I laughed as Mateo shook off her suggestions. “Okay, Jamie, for a shot of Patrón and the last Mallomar. First time you gave a—”
Before the media thought they knew everything about me, before a bunch of lawyers at the Office of the Independent Counsel tried to know everything about me, before one man did know everything about me, I was a girl with secrets.
First Affair
Chapter One
June 11
When I arrived at the White House the President was our shared responsibility, beyond also being the adjective attached to everything in the building. The Rutland administration. The Rutland agenda. The Rutland luncheon. He was the word in every fifth sentence, a ubiquitous stamped signature, a photograph over the royal-blue carpet on the way to the staff entrance. Under normal circumstances he would never even have known my name, but I unwittingly entered the White House at a time when we collectively sidestepped normal as a nation.

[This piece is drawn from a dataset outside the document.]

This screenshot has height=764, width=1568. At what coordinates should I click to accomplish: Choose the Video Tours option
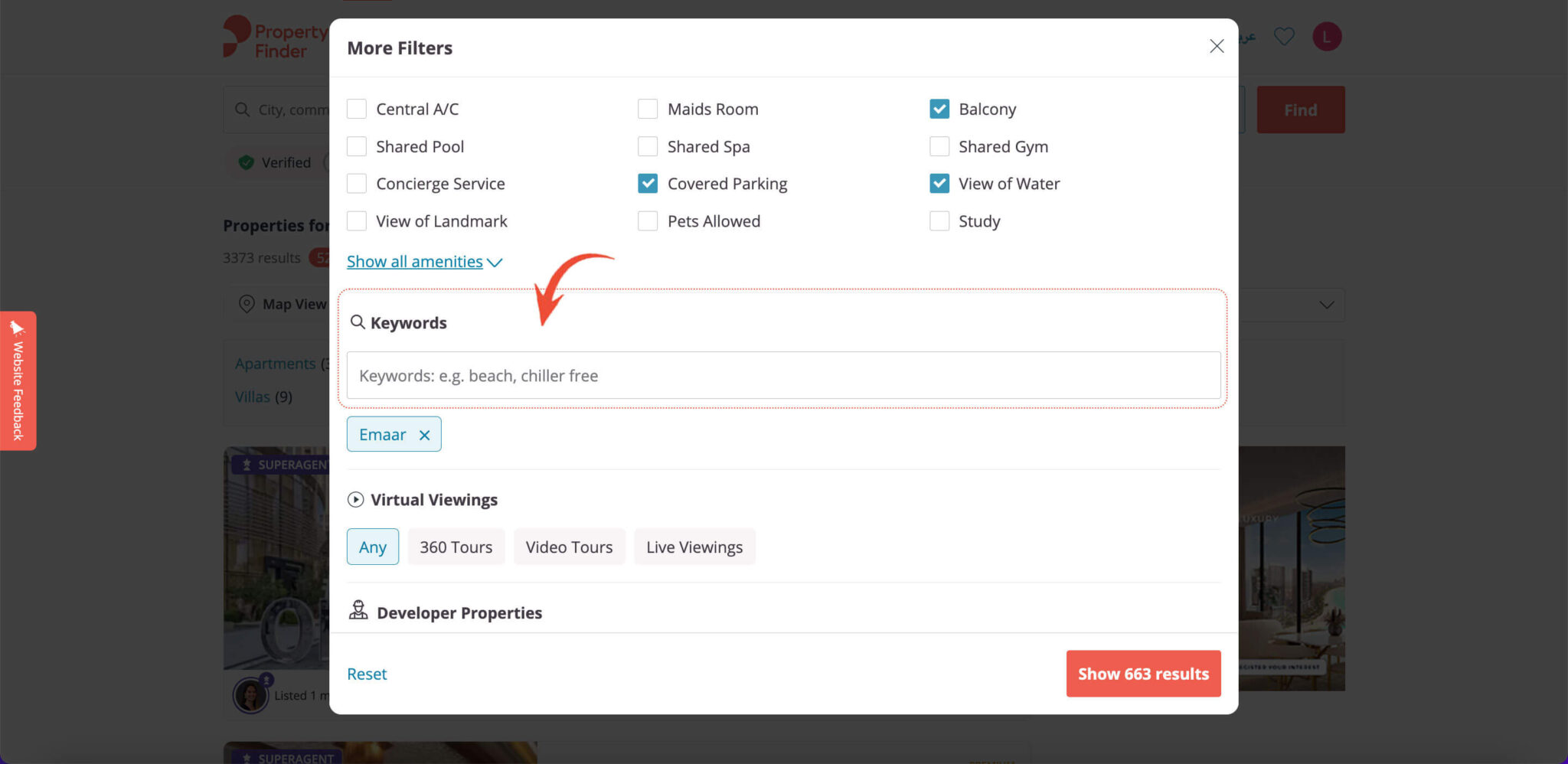tap(569, 547)
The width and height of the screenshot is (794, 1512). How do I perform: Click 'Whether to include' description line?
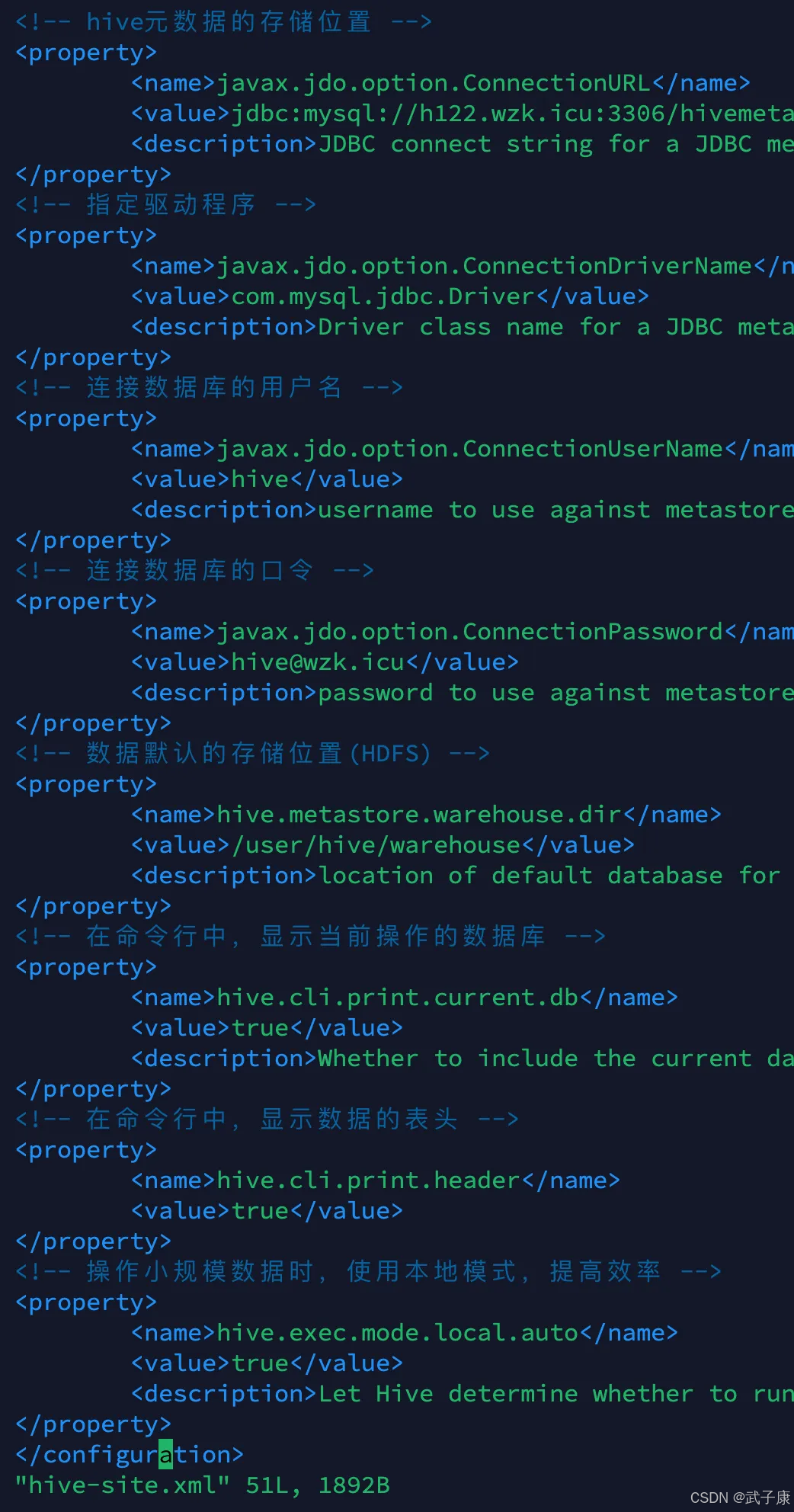point(463,1059)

As a Vassar poli-sci major, my ambition had been for a job in urban development—before my scope rapidly widened to include anything without a name tag. My wealthier classmates had staved off the demoralizing hunt with grad school applications, but my debt already verged on not-get-out-of-bed paralyzing, so I applied for summer internships, the longest of long shots being for the White House. As much as I couldn’t afford it, I prayed the unsalaried credential might be the key line item to differentiate my résumé. I’d heard that was especially true at Starbucks.
I’ll never know for certain, but I assume it was the recommendation from Lena’s mom, Gail, a major political fundraiser, that tipped the scales. Whatever it was, one day I was resigned to moving home and picking up shifts at Chili’s, and the next I was sprung via Amtrak from Poughkeepsie to the West Wing.
I was assigned to the Department of Scheduling and Advance. Our mandate—which became my word of the day: my mandate, his mandate, their mandate—was to ensure that the President, the First Lady, and the traveling circus that is the press corps all got where they were supposed to go, be it New Delhi or Foggy Bottom.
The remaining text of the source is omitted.